DATA FOR PROCESSING:

Content starts

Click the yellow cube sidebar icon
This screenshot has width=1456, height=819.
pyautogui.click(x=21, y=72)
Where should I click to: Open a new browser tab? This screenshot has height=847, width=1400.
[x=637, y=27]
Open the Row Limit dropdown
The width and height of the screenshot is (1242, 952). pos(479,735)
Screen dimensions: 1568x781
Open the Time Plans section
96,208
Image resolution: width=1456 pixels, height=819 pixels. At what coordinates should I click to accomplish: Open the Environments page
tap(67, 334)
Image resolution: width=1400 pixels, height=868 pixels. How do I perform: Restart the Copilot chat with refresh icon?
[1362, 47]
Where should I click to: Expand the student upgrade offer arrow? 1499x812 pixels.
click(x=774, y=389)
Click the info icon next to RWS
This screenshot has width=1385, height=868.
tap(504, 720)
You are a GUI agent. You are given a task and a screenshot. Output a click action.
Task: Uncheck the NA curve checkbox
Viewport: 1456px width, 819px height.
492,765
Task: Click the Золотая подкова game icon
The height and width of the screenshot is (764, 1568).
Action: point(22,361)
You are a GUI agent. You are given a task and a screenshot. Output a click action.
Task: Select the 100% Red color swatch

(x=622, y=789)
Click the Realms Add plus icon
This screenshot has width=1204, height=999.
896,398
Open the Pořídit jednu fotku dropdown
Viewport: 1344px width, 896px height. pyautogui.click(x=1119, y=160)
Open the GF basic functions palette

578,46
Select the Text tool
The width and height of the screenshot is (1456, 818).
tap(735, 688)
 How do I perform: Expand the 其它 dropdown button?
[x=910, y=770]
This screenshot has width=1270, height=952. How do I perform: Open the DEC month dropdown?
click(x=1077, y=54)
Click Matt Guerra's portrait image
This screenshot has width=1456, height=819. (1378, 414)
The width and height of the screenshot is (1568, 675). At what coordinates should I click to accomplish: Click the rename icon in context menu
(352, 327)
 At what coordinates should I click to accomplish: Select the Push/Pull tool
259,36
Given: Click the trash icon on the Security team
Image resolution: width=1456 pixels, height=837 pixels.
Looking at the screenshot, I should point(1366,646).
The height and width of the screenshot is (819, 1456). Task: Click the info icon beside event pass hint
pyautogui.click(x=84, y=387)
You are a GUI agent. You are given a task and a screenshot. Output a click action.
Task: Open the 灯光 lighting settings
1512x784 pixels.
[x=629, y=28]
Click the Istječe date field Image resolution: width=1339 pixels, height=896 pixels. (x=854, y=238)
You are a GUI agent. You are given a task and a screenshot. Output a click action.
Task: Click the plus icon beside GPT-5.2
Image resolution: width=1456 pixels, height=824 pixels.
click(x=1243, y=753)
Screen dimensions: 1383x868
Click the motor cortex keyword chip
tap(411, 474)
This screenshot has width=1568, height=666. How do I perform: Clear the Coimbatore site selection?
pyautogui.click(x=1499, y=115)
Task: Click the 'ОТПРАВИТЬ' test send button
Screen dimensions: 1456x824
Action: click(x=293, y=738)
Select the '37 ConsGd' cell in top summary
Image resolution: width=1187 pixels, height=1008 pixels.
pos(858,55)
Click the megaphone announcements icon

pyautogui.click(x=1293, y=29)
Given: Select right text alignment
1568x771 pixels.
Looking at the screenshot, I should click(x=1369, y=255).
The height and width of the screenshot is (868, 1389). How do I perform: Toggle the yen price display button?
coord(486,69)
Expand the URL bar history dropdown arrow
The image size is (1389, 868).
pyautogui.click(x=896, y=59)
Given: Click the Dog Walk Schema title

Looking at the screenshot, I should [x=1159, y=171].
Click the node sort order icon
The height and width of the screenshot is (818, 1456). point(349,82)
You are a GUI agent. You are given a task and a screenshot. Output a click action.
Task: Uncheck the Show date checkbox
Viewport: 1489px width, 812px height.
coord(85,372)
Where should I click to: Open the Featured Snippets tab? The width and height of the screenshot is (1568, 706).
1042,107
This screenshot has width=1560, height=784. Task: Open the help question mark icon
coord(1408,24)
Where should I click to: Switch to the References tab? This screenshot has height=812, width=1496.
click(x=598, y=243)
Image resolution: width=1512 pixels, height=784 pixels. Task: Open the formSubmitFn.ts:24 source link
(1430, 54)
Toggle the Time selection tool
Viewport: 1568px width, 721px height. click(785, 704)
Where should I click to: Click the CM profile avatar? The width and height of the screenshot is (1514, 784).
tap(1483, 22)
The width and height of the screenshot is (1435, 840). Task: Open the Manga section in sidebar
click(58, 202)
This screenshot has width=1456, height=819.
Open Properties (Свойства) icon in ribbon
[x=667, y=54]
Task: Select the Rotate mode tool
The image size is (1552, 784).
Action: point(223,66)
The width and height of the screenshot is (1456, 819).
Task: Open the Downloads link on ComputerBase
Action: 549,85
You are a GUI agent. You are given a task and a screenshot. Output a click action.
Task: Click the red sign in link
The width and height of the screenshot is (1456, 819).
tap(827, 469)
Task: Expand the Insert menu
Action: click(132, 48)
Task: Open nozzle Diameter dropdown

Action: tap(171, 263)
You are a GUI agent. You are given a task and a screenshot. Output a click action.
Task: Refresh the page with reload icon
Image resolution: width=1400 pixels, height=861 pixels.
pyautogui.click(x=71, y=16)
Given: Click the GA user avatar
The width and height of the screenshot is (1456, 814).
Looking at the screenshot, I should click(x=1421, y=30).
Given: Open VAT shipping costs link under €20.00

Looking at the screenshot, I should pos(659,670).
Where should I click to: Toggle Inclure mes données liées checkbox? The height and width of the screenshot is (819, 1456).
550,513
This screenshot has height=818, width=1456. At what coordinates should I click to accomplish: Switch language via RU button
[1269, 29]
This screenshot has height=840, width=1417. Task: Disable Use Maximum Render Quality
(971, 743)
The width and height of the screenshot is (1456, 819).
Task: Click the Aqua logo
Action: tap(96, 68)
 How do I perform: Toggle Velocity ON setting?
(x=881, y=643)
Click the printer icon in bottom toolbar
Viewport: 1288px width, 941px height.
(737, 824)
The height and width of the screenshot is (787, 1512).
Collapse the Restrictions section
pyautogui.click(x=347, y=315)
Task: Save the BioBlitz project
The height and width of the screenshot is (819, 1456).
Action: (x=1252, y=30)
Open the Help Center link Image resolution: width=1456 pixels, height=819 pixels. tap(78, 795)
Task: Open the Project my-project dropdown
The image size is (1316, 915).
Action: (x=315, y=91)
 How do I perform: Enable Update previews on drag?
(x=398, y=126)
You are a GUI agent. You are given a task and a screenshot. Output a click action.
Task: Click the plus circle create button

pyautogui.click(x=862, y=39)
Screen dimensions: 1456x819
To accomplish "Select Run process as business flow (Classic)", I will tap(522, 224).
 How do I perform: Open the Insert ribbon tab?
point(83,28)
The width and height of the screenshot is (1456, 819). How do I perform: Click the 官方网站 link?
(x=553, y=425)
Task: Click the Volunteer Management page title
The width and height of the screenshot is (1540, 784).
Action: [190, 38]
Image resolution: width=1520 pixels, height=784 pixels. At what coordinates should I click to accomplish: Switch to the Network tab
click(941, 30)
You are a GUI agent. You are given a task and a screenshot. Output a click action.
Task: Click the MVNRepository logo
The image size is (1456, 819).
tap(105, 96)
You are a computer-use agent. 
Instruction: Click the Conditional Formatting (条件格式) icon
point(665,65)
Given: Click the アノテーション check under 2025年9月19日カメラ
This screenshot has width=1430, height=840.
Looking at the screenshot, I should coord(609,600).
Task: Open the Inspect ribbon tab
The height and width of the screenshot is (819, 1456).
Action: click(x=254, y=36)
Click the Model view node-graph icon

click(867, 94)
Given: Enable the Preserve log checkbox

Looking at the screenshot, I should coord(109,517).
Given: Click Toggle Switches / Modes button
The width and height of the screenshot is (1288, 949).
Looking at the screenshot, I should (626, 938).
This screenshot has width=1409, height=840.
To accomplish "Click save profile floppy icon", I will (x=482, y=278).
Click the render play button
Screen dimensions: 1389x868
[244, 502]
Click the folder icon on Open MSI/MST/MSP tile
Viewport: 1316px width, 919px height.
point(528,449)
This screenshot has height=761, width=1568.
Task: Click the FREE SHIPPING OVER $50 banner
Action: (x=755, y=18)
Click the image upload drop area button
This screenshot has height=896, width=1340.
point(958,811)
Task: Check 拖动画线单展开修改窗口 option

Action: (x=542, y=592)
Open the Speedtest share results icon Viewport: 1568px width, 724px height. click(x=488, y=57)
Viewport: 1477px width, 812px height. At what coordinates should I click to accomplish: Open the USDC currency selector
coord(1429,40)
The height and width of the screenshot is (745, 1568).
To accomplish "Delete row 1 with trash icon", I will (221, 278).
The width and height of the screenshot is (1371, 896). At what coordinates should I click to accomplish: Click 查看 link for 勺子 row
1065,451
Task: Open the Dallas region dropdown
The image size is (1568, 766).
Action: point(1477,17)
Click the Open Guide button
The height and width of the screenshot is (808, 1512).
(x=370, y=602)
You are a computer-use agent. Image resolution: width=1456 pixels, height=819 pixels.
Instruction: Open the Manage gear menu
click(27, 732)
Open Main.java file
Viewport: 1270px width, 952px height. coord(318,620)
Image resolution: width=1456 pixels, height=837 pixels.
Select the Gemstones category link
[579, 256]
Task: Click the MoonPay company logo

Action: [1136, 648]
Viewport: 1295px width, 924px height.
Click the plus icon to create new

Content ends

ABOUT THIS TASK:
Give the count of lines in the listing that contain the word "project". No explanation is wanted.

TASK SOLUTION:
2